Dealing with Cold and Frost Damage to Landscape Plants

Tulips in snowBy Kirsten Conrad, Extension Agent Arlington County and City of Alexandria

The late frost and cold that Northern Virginia has experienced over the past month has resulted in damaged leaves and flowers on plants that responded to the warm spells with new growth.

Of particular concern to many are the flowering trees and shrubs, like maple, magnolia, cherry, forsythia, roses, and hydrangeas that suffered damage to new leaves and growth.

Magnolia Bud

Responses to winter injury vary. Some plants will show discolored or burned evergreen needles and leaves, dead branch tips and branches, and/or heaved root systems. A simple fingernail scratch of a twig or branch surface will reveal whether there is green below the bark. If not, you can safely prune this dead wood back to a live bud.

The extent of winter damage can best be determined after new growth starts when all danger of frost is past. For most shrubs, prune the tips of plants back to a healthy outward growing bud. At this point you can cut damaged wood back to the first healthy bud. Then continue pruning to shape your plant overall. A general rule is not to prune a plant by more than a third in any given year.
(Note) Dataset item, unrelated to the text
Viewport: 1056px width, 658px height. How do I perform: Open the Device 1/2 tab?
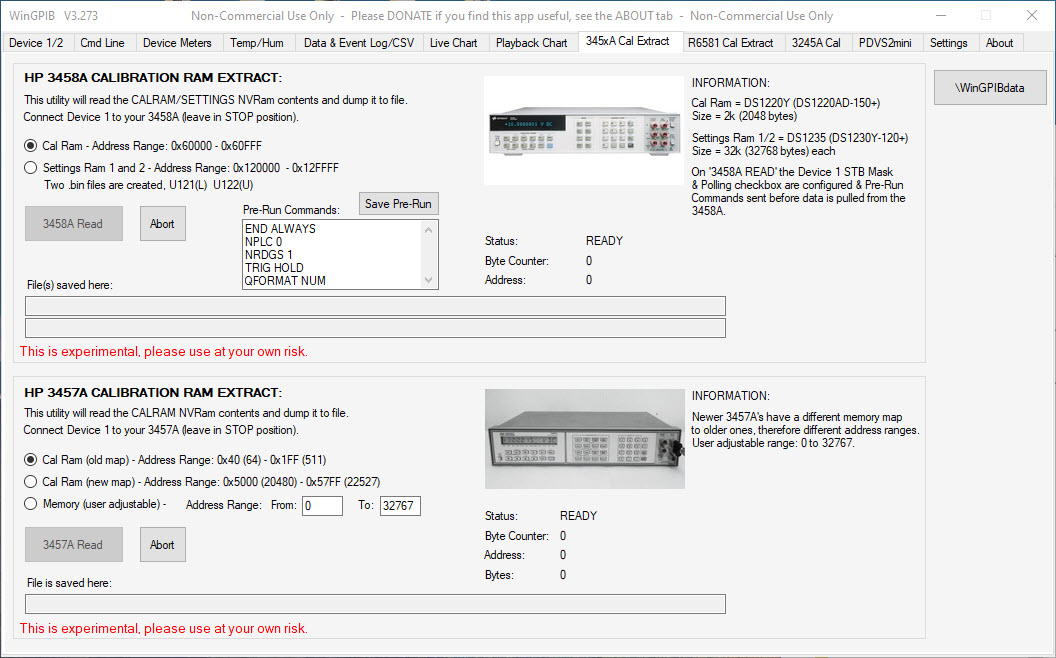click(x=36, y=43)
A light application of nutrient rich compost or fertilizer can help a damaged plant overcome winter damage more quickly. This is also an opportunity to test your soil if you have not done so in the past three years. You can pick up a soil test form at the Fairlington Community Center or at any Master Gardener plant clinic.

Pay extra attention to plants that have had winter injury by providing adequate water and ideal growing conditions in the stressful summer months.

Although normally adapted to our climate, fruit or ornamental trees that were in flower during these extreme cold spells may have reduced flower and fruit production this year.  Prune for normal structural form and correction by removing suckers, water sprouts, and dead, dying, or disarranged growth.

Tips to help prevent winter injury in future years:

  • Plants known to be sensitive to extreme cold or late frosts, such as daphne, azalea, camellia, some hollies, and some rhododendrons, should be planted on the north, east, or northeast side of a building that can offer some protection from prevailing winter weather.
  • Keep plants healthy and well watered. An inch of water per week is needed throughout the year. The ground rarely freezes here and we often go for many weeks without adequate rainfall.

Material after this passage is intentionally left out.